In its final report into the performance of financial regulator, the Australian Securities and Investments Commission, the senate singled out the CBA for "serious misconduct engaged in between 2006 and 2010 by financial advisers at Commonwealth Financial Planning Limited (CFPL)".
Chair of the senate committee, Senator Mark Bishop, labeled CFPL as "appalling".
"The conduct of a number of CFPL advisers was unethical, dishonest, well below professional standards and a grievous breach of their duties.
"The way in which vulnerable trusting people were targeted shows that the CFPL planners involved had a callous disregard for their clients' interests. That a major financial institution could have tolerated for so long conduct that included apparent criminal activity is not easy to accept."
Last week, CBA issued a couple of abject apologies, including this one from CEO, Ian Narev.
"Poor advice provided by some of our advisers between 2003 to 2012 caused financial loss and distress and I am truly sorry for that," Narev said in the statement.
The scandal, which hit both CFPL and the bank's other financial advice business, Financial Wisdom, has already seen CBA dish out "$52 million in compensation to more than 1,100 customers".
But it's all better now. Narev said in the statement the CBA has "transformed" the advice units.

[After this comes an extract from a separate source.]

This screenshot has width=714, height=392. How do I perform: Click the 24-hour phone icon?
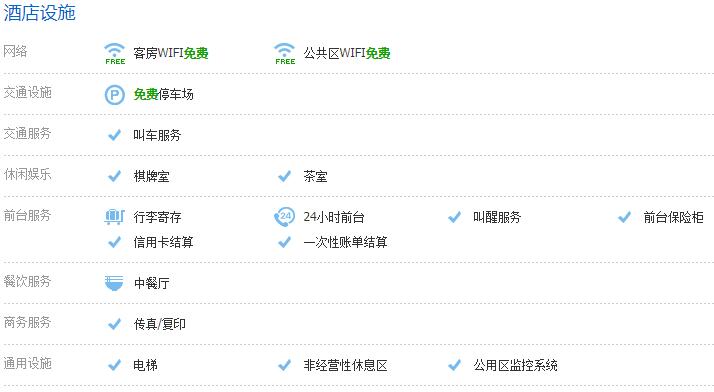point(285,217)
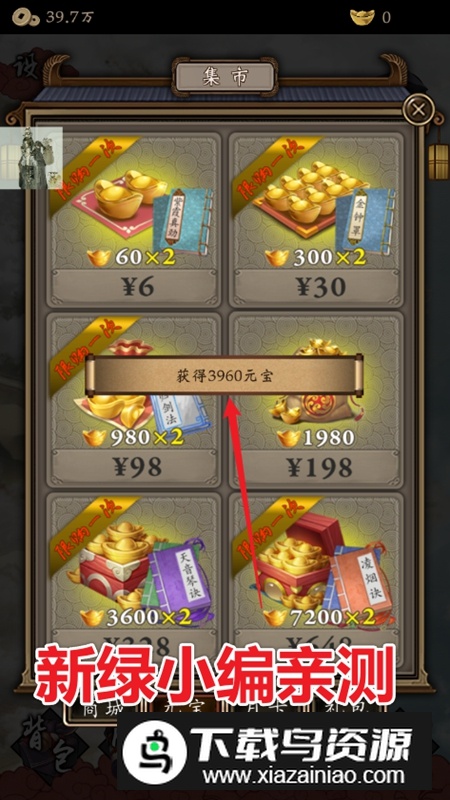The width and height of the screenshot is (450, 800).
Task: Switch to the 元宝 tab
Action: 184,709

"There have been changes in management, structure and culture," he said. "We have also invested in new systems, implemented new processes, enhanced adviser supervision and improved training."
Despite the recent systems upgrade, there is a general sense that the CBA - and ASIC for that matter - took far too long to address the problem.
And some, including the body that represents about 10,000 Australian financial advisers, the Financial Planning Association (FPA), say the CBA hasn't gone far enough in cleaning up its act.
In a release issued last week, the FPA called on the CBA to "mandate that each and every one of their financial planners must undertake ethics training, commit to no less than 30 hours of professional development per year and sign up to membership of an approved professional association".
While you could view this as an FPA recruitment campaign, the idea that "ethics training" can overcome strong financial incentives is probably naive.
Banks everywhere incentivise their staff to sell products. Perhaps we should all be told what those incentives are, rather than relying on a 'certificate in ethics' to guarantee honesty.